* [WHAT THE EXERCISE ASKS]: Copy the lines below word for word, from the start of the records down to the line containing "you for creating", including that line.

--- start of RECORDS TO USE ---

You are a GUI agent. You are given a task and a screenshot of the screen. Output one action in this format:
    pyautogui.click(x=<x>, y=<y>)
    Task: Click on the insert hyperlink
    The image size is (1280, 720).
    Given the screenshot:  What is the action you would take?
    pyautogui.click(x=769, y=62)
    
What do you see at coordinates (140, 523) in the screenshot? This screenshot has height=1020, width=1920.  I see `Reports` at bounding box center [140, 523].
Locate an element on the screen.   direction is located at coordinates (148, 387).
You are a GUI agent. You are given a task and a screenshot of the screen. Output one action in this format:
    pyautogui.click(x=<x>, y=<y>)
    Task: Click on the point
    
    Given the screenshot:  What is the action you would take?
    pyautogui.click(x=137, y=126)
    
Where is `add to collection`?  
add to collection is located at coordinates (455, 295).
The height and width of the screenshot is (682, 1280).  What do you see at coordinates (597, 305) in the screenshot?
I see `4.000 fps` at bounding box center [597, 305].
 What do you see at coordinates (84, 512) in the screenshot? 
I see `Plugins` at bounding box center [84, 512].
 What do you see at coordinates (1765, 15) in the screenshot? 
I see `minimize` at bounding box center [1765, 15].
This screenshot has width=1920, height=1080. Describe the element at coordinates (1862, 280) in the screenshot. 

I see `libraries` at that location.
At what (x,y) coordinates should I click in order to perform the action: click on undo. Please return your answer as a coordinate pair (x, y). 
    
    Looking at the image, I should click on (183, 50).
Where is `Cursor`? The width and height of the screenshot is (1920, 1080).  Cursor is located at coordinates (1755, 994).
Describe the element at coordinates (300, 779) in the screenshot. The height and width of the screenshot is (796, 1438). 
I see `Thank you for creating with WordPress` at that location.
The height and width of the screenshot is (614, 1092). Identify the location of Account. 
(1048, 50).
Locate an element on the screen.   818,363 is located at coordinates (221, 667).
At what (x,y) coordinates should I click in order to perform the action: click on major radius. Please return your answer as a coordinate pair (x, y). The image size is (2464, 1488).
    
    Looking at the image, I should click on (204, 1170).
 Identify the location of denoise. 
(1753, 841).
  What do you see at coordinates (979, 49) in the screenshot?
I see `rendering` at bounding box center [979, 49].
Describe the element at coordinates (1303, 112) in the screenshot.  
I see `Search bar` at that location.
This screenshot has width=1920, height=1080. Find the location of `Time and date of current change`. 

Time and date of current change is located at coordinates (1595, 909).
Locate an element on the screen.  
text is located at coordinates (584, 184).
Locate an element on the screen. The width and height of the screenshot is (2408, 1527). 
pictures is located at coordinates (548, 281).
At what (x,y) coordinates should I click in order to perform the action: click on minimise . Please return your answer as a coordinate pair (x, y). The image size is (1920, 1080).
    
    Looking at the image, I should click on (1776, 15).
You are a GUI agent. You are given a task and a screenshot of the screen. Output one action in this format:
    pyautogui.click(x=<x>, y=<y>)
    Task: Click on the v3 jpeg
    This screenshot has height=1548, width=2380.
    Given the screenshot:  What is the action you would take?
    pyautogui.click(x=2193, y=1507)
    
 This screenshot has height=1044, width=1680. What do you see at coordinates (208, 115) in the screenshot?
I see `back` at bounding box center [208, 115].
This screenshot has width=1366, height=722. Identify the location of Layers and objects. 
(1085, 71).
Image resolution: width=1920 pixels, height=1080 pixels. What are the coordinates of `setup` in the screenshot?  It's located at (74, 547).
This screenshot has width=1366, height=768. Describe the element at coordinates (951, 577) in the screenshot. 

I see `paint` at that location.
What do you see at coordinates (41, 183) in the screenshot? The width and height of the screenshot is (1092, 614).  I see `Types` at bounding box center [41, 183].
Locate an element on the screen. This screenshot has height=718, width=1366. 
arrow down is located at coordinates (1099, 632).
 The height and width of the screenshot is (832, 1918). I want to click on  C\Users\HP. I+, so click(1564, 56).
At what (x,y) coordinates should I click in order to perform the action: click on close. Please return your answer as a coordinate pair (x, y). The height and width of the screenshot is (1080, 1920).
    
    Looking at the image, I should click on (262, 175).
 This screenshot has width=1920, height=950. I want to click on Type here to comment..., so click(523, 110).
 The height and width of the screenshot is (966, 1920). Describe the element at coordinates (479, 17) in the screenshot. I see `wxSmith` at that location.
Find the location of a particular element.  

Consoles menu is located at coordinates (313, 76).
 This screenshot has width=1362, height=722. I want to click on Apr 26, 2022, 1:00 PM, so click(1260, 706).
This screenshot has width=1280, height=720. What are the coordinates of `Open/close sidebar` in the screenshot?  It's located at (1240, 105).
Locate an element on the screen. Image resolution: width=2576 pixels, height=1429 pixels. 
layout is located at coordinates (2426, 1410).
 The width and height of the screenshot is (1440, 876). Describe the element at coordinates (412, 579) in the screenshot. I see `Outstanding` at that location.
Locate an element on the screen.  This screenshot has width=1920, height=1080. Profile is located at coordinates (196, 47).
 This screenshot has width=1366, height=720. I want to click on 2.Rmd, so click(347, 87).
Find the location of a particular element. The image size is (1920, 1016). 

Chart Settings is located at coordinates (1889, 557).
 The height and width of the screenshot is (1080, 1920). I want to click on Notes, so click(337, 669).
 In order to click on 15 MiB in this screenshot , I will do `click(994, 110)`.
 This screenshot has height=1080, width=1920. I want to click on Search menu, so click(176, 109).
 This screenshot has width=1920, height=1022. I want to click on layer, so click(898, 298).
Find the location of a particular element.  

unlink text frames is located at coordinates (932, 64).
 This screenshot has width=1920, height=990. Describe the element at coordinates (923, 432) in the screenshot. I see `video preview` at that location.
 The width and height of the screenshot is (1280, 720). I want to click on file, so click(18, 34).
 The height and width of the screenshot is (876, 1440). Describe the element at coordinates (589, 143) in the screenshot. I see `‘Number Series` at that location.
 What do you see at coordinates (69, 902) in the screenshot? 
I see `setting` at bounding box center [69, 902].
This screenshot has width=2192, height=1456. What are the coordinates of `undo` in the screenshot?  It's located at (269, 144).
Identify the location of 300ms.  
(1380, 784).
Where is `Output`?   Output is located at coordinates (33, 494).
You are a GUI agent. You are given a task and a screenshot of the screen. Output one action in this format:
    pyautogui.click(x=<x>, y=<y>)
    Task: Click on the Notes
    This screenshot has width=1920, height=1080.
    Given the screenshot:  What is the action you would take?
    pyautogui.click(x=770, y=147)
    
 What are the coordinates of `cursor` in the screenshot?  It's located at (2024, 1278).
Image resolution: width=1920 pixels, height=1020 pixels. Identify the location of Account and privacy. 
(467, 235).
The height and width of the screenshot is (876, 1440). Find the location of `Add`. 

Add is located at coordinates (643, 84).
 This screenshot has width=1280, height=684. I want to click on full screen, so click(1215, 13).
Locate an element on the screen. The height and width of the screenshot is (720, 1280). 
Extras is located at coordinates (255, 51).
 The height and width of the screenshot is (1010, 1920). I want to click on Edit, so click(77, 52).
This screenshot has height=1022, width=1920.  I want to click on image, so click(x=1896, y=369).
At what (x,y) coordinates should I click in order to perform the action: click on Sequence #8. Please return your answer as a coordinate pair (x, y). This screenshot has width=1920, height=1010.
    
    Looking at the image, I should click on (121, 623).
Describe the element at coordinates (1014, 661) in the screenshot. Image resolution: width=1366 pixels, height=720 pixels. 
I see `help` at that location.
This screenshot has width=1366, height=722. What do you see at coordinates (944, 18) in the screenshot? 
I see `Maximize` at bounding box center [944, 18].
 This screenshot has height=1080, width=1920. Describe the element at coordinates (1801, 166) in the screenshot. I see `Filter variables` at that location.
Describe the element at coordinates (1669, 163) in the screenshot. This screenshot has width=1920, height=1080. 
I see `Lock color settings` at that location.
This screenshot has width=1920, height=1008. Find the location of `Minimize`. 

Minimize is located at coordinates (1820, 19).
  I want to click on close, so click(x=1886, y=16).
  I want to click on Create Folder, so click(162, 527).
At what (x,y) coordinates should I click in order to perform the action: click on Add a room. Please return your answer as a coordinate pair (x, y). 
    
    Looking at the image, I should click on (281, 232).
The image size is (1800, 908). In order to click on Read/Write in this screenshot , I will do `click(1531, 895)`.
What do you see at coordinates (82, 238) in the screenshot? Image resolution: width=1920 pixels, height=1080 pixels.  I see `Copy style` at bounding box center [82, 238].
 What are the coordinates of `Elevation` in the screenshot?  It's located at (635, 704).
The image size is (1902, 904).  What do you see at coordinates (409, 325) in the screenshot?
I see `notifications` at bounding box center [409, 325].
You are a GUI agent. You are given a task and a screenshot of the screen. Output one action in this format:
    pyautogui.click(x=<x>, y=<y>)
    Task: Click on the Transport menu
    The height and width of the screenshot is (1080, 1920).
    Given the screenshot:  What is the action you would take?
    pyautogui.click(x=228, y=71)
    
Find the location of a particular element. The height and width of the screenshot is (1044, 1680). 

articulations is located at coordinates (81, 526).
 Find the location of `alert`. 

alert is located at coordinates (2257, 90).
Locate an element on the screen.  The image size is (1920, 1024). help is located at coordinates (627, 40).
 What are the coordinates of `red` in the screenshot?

--- end of RECORDS TO USE ---

* [EXERCISE RESPONSE]:
You are a GUI agent. You are given a task and a screenshot of the screen. Output one action in this format:
    pyautogui.click(x=<x>, y=<y>)
    Task: Click on the insert hyperlink
    The image size is (1280, 720).
    Given the screenshot:  What is the action you would take?
    pyautogui.click(x=769, y=62)
    
What do you see at coordinates (140, 523) in the screenshot? This screenshot has height=1020, width=1920.  I see `Reports` at bounding box center [140, 523].
Locate an element on the screen.   direction is located at coordinates (148, 387).
You are a GUI agent. You are given a task and a screenshot of the screen. Output one action in this format:
    pyautogui.click(x=<x>, y=<y>)
    Task: Click on the point
    
    Given the screenshot:  What is the action you would take?
    pyautogui.click(x=137, y=126)
    
Where is `add to collection`?  
add to collection is located at coordinates (455, 295).
The height and width of the screenshot is (682, 1280).  What do you see at coordinates (597, 305) in the screenshot?
I see `4.000 fps` at bounding box center [597, 305].
 What do you see at coordinates (84, 512) in the screenshot? 
I see `Plugins` at bounding box center [84, 512].
 What do you see at coordinates (1765, 15) in the screenshot? 
I see `minimize` at bounding box center [1765, 15].
This screenshot has width=1920, height=1080. Describe the element at coordinates (1862, 280) in the screenshot. 

I see `libraries` at that location.
At what (x,y) coordinates should I click in order to perform the action: click on undo. Please return your answer as a coordinate pair (x, y). 
    
    Looking at the image, I should click on (183, 50).
Where is `Cursor`? The width and height of the screenshot is (1920, 1080).  Cursor is located at coordinates (1755, 994).
Describe the element at coordinates (300, 779) in the screenshot. The height and width of the screenshot is (796, 1438). 
I see `Thank you for creating with WordPress` at that location.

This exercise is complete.